The U.S. overlooked two harsh political realities in Ukraine. The first is that Ukraine is deeply divided ethnically and politically between Russia-hating nationalists in western Ukraine and ethnic Russians in eastern Ukraine and Crimea.
The second is that NATO enlargement to Ukraine crosses a Russian redline. Russia will fight to the end, and escalate as necessary, to prevent the U.S. from incorporating Ukraine into NATO.
The U.S. repeatedly asserts that NATO is a defensive alliance. Yet NATO bombed Russia’s ally Serbia for 78 days in 1999 in order to break Kosovo away from Serbia, after which the U.S. established a giant military base in Kosovo. NATO forces similarly toppled Russian ally Moammar Qaddafi in 2011, setting off a decade of chaos in Libya. Russia certainly will never accept NATO in Ukraine.
At the end of 2021, Russian president Vladimir Putin put forward three demands to the U.S.: Ukraine should remain neutral and out of NATO; Crimea should remain part of Russia; and the Donbas should become autonomous in accord with the Minsk II Agreement.
The Biden-Sullivan-Nuland team rejected negotiations over NATO enlargement, eight years after the same group backed Yanukovych’s overthrow. With Putin’s negotiating demands flatly rejected by the U.S., Russia invaded Ukraine in February 2022.
In March 2022, Ukraine’s president Volodymyr Zelensky seemed to understand Ukraine’s dire predicament as victim of a U.S.-Russia proxy war. He declared publicly that Ukraine would become a neutral country, and asked for security guarantees. He also publicly recognised that Crimea and Donbas would need some kind of special treatment.
Israel’s prime minister at that time, Naftali Bennett, became involved as a mediator, along with Turkey. Russia and Ukraine came close to reaching an agreement. Yet, as Bennett has recently explained, the U.S. “blocked” the peace process.
Since then, the war has escalated. According to U.S. investigative reporter Seymour Hersh, U.S. agents blew up the Nord Stream pipelines in September, a claim denied by the White House. More recently, the U.S. and its allies have committed to sending tanks, longer-range missiles, and possibly fighter jets to Ukraine.
The basis for peace is clear. Ukraine would be a neutral non-NATO country. Crimea would remain home to Russia’s Black Sea naval fleet, as it has been since 1783. A practical solution would be found for the Donbas, such as a territorial division, autonomy, or an armistice line.
Most importantly, the fighting would stop, Russian troops would leave Ukraine, and Ukraine’s sovereignty would be guaranteed by the U.N. Security Council and other nations.
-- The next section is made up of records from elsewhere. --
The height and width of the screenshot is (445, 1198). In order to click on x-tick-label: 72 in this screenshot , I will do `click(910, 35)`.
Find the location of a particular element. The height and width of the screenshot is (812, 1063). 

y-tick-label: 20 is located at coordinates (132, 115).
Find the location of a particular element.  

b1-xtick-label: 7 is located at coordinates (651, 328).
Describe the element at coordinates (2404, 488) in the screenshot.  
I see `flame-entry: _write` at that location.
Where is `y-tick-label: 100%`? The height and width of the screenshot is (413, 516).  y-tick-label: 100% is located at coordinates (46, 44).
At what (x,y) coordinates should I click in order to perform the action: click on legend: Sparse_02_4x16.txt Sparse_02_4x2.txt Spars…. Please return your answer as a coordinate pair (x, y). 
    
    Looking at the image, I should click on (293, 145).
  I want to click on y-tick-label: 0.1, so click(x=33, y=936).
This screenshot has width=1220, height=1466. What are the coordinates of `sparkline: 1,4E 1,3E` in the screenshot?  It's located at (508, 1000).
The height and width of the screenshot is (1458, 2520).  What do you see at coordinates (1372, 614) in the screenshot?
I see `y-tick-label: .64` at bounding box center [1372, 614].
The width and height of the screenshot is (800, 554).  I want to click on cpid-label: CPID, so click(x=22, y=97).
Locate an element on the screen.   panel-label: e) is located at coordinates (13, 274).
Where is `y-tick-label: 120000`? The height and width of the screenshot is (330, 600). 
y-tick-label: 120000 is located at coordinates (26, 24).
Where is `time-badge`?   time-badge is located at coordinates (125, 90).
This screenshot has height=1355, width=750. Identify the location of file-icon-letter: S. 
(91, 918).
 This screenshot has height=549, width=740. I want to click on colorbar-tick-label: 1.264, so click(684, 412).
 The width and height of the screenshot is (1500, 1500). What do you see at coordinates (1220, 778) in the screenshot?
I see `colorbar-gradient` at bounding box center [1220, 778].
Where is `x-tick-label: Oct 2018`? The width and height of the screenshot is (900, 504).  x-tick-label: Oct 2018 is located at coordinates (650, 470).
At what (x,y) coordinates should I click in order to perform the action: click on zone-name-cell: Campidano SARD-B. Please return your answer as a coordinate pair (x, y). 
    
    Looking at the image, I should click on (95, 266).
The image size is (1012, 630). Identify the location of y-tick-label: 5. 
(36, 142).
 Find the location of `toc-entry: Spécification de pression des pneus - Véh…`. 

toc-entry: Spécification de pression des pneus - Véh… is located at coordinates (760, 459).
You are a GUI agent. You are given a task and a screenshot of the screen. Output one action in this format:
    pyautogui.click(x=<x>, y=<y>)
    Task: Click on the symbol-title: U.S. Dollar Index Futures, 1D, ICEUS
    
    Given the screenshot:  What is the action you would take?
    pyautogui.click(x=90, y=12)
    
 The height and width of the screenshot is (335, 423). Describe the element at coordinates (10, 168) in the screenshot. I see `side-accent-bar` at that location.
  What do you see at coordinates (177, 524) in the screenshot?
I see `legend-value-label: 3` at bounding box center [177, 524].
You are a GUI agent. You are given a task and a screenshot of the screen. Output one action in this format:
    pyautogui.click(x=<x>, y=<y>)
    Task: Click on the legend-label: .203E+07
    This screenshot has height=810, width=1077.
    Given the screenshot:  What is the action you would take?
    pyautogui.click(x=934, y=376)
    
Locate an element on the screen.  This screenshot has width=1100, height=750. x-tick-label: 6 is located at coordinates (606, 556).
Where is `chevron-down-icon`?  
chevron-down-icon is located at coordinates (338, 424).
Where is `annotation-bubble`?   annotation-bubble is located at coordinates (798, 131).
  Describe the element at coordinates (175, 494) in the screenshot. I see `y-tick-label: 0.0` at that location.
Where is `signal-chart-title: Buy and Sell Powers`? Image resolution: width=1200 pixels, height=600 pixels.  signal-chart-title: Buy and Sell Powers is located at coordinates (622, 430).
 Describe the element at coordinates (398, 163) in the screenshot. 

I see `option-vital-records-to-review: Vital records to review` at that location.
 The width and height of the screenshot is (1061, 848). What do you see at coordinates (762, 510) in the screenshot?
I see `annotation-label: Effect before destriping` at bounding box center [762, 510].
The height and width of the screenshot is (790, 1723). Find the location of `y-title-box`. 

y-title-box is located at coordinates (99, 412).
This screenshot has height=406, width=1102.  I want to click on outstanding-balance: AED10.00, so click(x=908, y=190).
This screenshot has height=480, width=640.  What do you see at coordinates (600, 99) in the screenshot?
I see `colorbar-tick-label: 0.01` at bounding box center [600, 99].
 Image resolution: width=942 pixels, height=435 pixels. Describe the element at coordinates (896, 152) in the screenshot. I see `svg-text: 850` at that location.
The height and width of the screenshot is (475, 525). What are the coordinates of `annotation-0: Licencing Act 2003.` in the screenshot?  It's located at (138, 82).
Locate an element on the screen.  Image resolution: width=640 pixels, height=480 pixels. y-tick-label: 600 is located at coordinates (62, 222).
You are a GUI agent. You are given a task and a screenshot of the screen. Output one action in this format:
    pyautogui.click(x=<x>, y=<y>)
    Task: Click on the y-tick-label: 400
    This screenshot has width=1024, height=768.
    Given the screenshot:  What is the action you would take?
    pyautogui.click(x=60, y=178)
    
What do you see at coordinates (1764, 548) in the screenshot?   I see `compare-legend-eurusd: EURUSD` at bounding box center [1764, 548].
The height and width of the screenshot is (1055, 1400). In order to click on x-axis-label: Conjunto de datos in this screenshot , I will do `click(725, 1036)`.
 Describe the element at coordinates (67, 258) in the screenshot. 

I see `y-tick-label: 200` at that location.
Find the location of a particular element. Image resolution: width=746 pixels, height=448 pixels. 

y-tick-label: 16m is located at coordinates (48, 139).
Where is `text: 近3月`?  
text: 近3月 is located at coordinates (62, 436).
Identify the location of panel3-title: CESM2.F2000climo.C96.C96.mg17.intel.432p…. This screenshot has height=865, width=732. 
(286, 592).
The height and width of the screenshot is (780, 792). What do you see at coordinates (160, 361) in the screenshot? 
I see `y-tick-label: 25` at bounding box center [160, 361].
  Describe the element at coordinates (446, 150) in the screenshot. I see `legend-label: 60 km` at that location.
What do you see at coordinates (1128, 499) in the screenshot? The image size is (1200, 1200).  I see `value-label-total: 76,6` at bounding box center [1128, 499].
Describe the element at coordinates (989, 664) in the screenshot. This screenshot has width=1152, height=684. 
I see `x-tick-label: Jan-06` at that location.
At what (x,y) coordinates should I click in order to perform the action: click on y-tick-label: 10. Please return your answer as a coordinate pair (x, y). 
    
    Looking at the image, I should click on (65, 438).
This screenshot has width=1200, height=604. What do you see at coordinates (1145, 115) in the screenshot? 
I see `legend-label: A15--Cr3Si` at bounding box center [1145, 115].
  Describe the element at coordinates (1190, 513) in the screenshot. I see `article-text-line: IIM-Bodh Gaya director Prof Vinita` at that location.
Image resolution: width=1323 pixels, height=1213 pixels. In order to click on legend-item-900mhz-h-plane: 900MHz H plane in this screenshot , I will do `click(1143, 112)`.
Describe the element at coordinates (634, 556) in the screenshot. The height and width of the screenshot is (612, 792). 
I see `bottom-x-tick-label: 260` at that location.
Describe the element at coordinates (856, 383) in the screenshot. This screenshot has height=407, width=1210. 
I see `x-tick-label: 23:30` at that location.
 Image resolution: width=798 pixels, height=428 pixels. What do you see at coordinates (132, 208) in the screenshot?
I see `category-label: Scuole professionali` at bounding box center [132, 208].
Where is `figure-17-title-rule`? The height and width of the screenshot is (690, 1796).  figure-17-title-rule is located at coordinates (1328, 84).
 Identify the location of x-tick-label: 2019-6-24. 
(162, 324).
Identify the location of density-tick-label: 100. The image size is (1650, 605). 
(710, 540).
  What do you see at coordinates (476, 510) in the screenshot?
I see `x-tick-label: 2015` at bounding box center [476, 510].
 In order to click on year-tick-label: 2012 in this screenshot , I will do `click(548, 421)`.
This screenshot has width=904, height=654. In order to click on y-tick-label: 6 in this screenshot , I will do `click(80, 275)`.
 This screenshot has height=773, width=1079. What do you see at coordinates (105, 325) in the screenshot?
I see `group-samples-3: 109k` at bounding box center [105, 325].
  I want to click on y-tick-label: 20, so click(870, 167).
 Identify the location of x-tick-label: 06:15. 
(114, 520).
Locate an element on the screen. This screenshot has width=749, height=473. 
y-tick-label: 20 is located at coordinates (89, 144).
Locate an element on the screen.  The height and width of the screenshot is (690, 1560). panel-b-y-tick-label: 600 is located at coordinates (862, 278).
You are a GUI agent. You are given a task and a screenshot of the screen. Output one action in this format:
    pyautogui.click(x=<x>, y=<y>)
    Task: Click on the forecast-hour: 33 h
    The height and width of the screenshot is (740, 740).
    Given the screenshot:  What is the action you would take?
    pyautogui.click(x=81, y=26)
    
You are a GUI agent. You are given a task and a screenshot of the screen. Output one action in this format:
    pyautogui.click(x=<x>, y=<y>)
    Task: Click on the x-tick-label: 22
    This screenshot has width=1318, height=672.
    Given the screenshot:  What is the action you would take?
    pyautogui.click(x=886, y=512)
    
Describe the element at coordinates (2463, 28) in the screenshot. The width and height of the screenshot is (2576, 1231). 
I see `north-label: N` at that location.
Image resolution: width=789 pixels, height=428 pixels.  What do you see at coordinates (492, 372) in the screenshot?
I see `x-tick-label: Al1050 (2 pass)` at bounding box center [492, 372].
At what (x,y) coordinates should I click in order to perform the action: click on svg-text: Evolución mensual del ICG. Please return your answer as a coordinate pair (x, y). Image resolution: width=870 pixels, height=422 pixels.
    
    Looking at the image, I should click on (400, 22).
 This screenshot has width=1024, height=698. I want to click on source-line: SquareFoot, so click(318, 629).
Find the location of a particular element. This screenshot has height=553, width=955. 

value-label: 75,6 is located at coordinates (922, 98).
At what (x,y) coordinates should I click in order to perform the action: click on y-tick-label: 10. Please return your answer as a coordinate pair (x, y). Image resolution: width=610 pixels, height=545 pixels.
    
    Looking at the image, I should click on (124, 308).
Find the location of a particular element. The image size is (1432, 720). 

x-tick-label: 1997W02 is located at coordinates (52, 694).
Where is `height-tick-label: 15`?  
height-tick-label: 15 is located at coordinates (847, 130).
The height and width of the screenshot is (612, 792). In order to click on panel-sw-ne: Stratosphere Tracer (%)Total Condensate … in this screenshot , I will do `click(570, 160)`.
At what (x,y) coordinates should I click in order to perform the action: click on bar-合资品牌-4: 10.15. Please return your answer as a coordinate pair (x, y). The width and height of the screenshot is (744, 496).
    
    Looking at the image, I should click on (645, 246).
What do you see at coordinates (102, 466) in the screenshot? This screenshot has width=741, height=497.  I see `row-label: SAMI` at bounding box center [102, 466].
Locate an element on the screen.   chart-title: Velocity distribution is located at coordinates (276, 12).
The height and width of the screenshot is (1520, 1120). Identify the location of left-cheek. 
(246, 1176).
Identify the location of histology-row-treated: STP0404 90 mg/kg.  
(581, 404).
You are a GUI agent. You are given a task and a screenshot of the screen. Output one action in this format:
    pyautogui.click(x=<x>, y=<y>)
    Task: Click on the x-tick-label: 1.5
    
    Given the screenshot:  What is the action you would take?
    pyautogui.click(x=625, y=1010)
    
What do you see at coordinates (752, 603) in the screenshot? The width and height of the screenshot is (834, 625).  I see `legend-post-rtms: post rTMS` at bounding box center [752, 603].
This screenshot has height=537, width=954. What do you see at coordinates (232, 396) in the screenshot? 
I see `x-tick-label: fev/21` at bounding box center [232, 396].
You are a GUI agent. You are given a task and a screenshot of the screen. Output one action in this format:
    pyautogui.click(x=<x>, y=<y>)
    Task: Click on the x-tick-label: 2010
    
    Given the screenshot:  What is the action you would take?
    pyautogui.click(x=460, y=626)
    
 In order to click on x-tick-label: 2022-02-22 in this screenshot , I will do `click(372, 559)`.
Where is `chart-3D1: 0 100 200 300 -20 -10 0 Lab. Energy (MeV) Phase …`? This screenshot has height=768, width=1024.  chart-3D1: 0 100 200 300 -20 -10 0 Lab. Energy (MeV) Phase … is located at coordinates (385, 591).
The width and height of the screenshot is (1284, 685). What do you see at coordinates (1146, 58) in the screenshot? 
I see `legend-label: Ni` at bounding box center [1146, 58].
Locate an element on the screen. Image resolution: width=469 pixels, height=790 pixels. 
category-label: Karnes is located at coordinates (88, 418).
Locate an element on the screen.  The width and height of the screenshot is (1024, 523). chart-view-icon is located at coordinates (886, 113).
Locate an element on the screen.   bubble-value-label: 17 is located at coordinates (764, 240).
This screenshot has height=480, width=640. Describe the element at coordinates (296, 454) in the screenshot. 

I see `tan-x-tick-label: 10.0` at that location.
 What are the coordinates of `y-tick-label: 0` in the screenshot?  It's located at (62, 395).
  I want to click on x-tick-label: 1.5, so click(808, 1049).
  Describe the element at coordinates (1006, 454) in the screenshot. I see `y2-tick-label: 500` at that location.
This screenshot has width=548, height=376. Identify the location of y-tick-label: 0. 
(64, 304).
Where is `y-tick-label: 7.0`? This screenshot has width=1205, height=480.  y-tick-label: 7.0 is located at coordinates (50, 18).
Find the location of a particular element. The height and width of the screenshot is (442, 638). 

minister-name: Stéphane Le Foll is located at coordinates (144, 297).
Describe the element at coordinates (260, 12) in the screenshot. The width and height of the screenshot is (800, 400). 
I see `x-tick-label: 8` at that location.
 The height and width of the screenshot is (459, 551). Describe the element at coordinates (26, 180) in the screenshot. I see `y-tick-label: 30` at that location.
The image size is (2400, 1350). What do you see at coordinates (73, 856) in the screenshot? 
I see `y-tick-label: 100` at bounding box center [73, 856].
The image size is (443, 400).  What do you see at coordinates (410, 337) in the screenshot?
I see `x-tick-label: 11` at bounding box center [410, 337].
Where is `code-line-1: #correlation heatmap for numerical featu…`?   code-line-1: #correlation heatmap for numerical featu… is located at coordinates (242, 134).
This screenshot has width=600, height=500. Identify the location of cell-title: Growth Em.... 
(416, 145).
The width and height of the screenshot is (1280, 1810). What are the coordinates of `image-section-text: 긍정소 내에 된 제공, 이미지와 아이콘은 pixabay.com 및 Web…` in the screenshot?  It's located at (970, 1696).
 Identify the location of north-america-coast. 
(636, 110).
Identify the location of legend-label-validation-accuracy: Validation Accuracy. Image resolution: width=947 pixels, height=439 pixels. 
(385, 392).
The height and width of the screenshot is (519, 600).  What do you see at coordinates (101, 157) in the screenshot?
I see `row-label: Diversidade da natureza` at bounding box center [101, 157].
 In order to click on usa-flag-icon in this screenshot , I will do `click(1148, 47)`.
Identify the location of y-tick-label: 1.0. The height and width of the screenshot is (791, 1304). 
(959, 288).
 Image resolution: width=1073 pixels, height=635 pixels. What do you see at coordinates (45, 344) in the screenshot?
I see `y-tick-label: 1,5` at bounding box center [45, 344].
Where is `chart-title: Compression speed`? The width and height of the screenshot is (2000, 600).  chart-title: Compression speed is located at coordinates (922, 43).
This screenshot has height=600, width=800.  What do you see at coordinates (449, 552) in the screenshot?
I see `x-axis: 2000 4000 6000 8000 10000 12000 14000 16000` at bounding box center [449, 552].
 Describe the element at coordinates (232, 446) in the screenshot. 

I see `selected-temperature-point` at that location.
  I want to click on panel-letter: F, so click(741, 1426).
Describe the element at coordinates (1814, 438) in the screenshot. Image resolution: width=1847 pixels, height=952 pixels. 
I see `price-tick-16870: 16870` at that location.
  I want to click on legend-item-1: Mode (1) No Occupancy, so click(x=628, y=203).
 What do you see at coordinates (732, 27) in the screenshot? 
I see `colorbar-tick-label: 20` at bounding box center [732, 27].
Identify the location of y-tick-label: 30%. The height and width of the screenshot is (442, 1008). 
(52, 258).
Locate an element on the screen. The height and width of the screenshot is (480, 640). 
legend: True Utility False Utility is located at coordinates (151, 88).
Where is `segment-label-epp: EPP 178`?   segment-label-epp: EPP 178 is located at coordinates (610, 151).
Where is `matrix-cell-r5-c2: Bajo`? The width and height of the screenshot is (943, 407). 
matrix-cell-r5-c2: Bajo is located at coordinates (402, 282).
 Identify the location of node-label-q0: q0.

Such an agreement could have been reached in December 2021 or in March 2022.
Above all, the government and people of Ukraine would tell Russia and the U.S. that Ukraine refuses any longer to be the battleground of a proxy war. In the face of deep internal divisions, Ukrainians on both sides of the ethnic divide would strive for peace, rather than believing that an outside power will spare them the need to compromise.